AUSTIN, Texas — An extremely rare eyeless catfish species previously known to exist only in Mexico has been discovered in Texas by the curator of ichthyology at the University of Texas at Austin, Dean Hendrickson.

Hendrickson identified the fish in a deep limestone cave at Amistad National Recreation Area near Del Rio, Texas, as the endangered Mexican blindcat (Prietella phreatophila), according to a University of Texas at Austin report.

The Mexican blindcat, a species that grows to no more than 3 inches in length, is known to live in areas supported by the Edwards-Trinity Aquifer that underlies the Rio Grande basin in Texas and Coahuila. The new blindcat finding lends additional weight to a theory that water-filled caves below the Rio Grande may connect the Texas and Mexico portions of the aquifer, according to the report.

Jack Johnson, a caver and National Park Service resource manager at Amistad, first spotted the fish with no eyes in April 2015. Johnson and biologist Peter Sprouse of Zara Environmental LLC led the team that found the fish again last month.

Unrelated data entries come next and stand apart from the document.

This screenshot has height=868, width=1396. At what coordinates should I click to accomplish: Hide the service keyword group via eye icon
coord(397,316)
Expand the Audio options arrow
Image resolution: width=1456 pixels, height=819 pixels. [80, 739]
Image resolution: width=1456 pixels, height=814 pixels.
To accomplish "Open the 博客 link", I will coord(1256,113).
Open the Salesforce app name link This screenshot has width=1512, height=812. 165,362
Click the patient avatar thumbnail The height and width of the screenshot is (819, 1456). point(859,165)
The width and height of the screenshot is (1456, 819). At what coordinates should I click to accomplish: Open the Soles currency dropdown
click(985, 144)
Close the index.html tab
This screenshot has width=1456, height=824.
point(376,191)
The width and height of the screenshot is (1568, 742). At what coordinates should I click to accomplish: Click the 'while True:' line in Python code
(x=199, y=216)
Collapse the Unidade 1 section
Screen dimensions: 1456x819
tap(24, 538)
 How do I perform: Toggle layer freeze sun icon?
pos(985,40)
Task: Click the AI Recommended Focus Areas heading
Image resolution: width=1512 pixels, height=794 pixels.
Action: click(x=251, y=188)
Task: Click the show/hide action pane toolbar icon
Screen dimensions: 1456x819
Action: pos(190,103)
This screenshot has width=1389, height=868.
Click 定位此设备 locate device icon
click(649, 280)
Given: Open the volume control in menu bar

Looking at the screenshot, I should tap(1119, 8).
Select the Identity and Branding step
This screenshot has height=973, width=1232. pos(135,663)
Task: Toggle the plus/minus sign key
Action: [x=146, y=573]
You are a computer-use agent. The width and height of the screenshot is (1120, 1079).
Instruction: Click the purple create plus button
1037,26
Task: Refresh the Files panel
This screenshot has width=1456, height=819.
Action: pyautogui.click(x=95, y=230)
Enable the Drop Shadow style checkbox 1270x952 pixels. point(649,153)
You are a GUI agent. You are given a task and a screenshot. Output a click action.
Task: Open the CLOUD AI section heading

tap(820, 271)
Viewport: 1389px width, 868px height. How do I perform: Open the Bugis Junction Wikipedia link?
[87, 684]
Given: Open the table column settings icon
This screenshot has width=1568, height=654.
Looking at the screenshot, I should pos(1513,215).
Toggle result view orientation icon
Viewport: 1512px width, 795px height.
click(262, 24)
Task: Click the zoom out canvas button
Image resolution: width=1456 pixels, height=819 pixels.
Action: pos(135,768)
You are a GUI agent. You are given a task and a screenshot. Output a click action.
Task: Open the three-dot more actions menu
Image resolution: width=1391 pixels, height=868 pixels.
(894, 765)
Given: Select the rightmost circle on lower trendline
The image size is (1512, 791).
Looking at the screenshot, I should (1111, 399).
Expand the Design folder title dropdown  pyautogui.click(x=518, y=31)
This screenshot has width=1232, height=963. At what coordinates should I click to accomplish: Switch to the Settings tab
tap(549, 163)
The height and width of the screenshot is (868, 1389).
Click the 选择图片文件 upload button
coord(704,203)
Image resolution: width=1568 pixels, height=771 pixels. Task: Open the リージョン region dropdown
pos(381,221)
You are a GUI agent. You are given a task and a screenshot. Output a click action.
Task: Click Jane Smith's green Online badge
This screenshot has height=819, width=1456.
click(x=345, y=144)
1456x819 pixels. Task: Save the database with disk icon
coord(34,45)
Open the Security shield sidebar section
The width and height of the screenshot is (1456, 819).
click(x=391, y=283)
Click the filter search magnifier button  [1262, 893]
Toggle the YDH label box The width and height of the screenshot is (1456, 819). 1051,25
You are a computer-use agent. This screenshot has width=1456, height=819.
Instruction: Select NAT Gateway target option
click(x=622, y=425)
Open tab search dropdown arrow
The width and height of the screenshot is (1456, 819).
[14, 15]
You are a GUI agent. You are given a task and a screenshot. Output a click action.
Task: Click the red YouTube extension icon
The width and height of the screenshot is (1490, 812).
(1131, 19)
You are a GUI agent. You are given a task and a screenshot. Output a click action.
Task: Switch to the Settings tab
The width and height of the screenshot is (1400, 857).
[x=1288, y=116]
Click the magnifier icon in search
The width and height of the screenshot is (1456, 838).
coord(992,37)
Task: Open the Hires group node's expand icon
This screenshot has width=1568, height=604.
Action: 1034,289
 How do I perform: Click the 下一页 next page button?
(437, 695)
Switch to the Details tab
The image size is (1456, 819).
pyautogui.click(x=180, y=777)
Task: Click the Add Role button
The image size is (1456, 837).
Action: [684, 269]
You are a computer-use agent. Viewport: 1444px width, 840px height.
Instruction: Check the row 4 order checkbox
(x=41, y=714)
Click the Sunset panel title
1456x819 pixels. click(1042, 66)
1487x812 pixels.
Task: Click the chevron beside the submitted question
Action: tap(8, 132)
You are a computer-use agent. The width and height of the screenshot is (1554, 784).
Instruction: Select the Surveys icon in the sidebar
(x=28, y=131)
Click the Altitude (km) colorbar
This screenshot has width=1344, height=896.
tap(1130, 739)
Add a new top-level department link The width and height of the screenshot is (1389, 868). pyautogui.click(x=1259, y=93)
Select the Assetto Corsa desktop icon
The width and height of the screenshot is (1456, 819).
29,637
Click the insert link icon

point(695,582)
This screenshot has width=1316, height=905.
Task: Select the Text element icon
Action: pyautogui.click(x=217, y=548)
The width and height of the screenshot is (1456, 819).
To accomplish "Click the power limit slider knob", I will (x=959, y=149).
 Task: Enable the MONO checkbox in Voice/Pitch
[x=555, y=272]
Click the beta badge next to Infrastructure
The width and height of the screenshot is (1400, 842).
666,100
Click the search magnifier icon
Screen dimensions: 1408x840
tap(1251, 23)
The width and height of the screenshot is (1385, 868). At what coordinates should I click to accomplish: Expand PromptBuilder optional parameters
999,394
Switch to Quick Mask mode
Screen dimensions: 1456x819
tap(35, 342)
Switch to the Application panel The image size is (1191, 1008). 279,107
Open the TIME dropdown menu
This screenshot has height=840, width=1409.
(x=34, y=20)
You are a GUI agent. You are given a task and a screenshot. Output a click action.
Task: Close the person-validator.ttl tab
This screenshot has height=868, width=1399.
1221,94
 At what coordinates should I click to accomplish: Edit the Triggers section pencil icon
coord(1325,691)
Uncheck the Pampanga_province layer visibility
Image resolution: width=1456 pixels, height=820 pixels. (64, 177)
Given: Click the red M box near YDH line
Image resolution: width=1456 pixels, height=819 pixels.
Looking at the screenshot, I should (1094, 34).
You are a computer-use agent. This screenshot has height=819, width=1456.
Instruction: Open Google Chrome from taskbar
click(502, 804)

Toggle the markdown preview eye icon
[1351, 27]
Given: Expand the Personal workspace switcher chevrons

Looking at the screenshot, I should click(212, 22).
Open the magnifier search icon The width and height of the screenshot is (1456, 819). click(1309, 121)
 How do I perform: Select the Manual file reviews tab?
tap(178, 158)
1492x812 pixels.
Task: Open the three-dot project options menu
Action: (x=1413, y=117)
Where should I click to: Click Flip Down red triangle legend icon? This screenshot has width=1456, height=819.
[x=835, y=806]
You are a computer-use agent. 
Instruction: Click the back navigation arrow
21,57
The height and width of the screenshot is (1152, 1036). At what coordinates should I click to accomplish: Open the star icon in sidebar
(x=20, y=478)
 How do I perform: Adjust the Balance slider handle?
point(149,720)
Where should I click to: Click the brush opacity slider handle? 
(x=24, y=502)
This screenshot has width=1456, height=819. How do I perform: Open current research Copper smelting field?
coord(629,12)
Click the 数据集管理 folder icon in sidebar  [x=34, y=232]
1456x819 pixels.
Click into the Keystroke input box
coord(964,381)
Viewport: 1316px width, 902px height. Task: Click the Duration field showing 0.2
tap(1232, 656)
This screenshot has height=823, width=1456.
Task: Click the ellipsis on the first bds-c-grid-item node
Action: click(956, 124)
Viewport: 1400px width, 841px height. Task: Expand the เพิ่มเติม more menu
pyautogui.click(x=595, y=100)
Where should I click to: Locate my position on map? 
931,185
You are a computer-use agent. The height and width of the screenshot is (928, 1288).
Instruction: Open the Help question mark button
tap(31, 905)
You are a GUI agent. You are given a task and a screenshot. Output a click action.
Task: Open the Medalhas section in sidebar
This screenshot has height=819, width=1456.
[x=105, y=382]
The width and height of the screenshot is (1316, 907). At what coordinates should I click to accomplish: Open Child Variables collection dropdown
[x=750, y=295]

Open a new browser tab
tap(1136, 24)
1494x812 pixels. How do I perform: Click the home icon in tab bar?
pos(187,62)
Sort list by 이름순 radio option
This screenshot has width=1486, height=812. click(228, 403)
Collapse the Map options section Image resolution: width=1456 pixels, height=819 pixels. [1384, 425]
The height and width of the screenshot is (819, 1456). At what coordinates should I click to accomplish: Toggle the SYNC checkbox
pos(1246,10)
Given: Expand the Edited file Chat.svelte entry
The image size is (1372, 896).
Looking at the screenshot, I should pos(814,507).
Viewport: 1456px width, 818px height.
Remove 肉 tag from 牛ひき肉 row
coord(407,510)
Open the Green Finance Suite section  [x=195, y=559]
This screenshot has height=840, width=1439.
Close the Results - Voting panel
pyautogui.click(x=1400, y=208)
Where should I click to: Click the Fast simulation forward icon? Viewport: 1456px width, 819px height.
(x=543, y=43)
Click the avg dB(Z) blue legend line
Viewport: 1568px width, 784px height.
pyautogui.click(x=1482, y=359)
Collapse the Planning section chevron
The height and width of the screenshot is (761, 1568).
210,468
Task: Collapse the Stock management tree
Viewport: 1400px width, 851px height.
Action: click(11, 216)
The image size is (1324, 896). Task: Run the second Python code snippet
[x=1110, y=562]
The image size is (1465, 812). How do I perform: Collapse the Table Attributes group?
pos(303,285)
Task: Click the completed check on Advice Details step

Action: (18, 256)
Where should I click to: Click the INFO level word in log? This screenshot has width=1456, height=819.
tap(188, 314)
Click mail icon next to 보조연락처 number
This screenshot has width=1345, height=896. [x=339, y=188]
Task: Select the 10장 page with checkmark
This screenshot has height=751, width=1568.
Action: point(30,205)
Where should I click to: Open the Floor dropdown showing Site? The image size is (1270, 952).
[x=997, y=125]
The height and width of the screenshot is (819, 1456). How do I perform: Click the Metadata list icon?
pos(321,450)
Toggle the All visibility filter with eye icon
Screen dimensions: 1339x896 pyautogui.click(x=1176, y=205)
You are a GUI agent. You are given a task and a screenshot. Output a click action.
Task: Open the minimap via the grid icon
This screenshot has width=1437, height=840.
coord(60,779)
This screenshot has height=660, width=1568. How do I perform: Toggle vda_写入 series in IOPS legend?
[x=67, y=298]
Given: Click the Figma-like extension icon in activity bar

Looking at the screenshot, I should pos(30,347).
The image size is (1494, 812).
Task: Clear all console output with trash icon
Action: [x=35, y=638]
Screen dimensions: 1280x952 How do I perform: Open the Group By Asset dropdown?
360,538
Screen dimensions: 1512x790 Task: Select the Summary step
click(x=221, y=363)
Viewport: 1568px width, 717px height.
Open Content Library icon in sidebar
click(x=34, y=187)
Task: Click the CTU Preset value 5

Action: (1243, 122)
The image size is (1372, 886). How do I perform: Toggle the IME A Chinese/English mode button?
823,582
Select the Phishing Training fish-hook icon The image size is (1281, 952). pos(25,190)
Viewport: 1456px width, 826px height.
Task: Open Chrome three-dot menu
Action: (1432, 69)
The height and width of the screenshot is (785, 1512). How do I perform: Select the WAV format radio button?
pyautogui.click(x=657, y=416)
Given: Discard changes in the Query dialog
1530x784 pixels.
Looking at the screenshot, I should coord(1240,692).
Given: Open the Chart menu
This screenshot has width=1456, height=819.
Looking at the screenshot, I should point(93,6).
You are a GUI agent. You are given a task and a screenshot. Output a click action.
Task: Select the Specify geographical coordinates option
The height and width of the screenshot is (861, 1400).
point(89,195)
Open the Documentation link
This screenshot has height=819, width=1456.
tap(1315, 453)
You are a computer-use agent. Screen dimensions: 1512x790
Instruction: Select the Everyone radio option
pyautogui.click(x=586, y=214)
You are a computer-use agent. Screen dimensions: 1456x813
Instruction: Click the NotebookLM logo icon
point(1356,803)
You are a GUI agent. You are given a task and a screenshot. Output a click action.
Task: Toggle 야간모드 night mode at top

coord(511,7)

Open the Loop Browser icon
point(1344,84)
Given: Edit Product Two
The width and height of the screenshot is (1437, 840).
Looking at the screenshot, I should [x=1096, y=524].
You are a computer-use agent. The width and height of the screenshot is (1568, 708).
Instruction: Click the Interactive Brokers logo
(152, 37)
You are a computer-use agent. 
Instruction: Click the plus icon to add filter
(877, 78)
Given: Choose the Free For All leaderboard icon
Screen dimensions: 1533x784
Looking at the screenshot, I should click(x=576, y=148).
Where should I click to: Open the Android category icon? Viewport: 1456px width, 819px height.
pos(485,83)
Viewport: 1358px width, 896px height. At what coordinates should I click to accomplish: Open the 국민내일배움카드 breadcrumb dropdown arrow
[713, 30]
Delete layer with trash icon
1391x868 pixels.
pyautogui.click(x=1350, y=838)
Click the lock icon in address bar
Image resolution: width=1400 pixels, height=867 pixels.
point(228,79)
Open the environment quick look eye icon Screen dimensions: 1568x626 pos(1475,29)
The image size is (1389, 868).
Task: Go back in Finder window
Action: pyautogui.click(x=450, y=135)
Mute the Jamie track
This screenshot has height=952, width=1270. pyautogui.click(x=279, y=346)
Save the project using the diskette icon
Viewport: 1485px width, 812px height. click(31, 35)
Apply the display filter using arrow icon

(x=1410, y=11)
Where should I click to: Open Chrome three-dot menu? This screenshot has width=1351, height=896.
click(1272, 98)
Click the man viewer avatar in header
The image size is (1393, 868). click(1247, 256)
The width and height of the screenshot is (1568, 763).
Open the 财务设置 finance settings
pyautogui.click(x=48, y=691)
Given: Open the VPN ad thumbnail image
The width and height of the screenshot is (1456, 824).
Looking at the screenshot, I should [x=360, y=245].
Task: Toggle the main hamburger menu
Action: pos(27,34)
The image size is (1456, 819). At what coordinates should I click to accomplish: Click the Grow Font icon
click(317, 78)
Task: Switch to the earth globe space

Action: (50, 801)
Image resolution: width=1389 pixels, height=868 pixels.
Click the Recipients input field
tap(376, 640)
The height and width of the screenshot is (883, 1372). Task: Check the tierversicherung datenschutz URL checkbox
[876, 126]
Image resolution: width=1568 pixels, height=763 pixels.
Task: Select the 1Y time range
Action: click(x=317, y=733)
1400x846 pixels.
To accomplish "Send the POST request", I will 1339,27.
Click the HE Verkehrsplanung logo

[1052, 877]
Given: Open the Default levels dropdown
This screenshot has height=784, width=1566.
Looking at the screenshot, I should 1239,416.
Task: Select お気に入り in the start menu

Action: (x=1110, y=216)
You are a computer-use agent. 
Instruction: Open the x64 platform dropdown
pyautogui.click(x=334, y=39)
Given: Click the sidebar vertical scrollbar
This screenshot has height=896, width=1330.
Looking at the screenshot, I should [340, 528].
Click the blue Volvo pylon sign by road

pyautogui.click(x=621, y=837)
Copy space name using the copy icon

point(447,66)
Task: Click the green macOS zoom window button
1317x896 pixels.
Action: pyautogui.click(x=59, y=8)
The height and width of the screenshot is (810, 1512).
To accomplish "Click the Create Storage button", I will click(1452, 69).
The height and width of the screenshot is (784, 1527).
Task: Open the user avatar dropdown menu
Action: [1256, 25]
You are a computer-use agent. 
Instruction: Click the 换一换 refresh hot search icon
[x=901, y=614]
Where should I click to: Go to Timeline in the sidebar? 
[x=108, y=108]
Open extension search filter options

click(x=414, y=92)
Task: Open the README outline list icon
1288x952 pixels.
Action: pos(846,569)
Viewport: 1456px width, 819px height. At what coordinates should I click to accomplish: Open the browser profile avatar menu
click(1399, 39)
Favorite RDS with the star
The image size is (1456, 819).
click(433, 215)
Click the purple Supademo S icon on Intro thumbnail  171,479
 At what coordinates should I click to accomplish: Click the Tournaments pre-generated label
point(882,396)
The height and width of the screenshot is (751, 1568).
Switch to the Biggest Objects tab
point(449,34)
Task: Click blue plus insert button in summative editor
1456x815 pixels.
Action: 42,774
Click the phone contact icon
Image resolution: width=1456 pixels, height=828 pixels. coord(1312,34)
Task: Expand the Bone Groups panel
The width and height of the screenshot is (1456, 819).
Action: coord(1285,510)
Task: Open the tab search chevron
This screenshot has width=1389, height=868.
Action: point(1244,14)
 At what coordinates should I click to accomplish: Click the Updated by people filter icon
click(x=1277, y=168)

The Mexican blindcat was originally described in 1954 as dwelling in wells and springs near Melchor Múzquiz in the northern Mexican state of Coahuila. It was subsequently listed as an endangered species by the Mexican government and as a foreign endangered species by the U.S. Fish and Wildlife Service. Hendrickson led efforts to locate additional blindcat sites in Mexico and Texas for years but only located them in Mexico on previous expeditions.

Mexican blindcats are a pale pink color because their blood can be seen through the translucent skin, and they dwell exclusively in groundwater.

The fish will be maintained in a facility designed to accommodate cave and aquifer species at the San Antonio Zoo’s Department of Conservation and Research.

The finding brings the number of blind catfish species within the U.S. to three, all found only in Texas. The two other species of blind catfish in Texas, the toothless blindcat (Trogloglanis pattersoni) and the widemouth blindcat (Satan eurystomus), live in part of the Edwards Aquifer complex, the deep Edwards pool below the city of San Antonio.